Maluję sobie taki oto obraz na desce. Pierwsze zdjęcie to jego aktualny stan, który pewnie jeszcze się zmieni, ponieważ wciąż nad nim pracuję. A drugie zdjęcie to stan początkowy. Trzecie zdjęcie natomiast to stary telewizor, który zobaczyłem przed czyimś domem, który zainspirował mnie, aby zacząć malować!

A mówię o tym, ponieważ całe to doświadczenie dotyczy czegoś bardzo niesamowitego, co wiąże się ze świadomością ludzkości. Telewizor jest tutaj symbolem wpływów masowej hipnozy. Jakie to nawet zabawne, że w dzisiejszej Polsce kwestia wolnych mediów i wolności słowa jest tematem bardzo aktualnym…

Mi jednak chodzi o coś jeszcze innego, co jest dużo szerszym sensem. W całym doświadczeniu malowania tego obrazu przemieniłem masową hipnozę w źródło kreatywności. Oczywiście mam tu na myśli moją własną świadomość, bo przecież nie mam wpływu na świadomość całej ludzkości…

Znaczy może to, że ja uwalniam siebie spod hipnozy i zamiast słuchać głosów płynących z siatki elektromagnetycznego promieniowania (Matrix), słucham tego co płynie z mojego wnętrza, od mojej duszy… Być może to sprawia, że w jakiś sposób tworzę ścieżkę, którą ktoś też może wybrać dla siebie… Ścieżkę wolności i bycia prawdziwym sobą!

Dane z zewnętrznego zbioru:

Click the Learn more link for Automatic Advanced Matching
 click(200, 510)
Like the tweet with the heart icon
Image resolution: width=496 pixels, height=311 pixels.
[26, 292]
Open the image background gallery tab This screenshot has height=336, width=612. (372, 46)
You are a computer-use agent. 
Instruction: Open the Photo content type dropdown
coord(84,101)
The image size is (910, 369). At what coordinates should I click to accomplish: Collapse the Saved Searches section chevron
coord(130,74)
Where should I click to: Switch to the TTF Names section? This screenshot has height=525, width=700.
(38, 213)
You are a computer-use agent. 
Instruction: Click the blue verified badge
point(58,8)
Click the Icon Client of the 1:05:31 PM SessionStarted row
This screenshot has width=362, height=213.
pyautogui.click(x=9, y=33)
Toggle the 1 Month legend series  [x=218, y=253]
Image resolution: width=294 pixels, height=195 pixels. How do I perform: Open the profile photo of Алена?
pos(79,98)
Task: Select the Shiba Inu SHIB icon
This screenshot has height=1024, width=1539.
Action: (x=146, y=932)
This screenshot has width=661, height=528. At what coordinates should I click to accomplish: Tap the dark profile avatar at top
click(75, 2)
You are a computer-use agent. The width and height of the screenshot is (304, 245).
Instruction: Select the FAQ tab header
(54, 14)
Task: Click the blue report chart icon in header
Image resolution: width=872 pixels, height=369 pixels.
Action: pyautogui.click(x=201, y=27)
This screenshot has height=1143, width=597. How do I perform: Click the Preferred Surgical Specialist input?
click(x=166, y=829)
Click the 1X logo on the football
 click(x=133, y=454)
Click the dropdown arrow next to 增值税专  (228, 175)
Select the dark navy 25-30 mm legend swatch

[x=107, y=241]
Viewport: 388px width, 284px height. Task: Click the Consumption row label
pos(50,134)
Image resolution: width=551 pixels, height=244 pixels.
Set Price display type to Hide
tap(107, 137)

Kocham sztukę właśnie dlatego, że pomaga mi transformować moją świadomość, a co za tym idzie: moją energię i całe moje życie.

Bycie w połączeniu z własnym źródłem świadomości to posiadanie własnego świata… a to jest wielka wolność i wielkie szczęście! Spełnienie duszy… nie zamieniłbym tego na nic innego! Jest to coś czego nie da się kupić… można tylko sięgnąć po ten potencjał i mieć odwagę pójść własną drogą!

A wtedy świat, twoje zmysły, rzeczywistość w której żyjesz staje się czymś tak kolorowym, magicznym i pięknym, że nawet nie masz ochoty oglądać Netflixa!

Jedyny minus to taki, że czasami ślepi ludzie mogą powiedzieć o tobie, że jesteś jakimś wariatem… Ale ty tylko ziewasz, podnosisz dłoń i wyciągasz do nich środkowy palec, życząc im, żeby któregoś dnia też posmakowali czym jest prawdziwa wolność!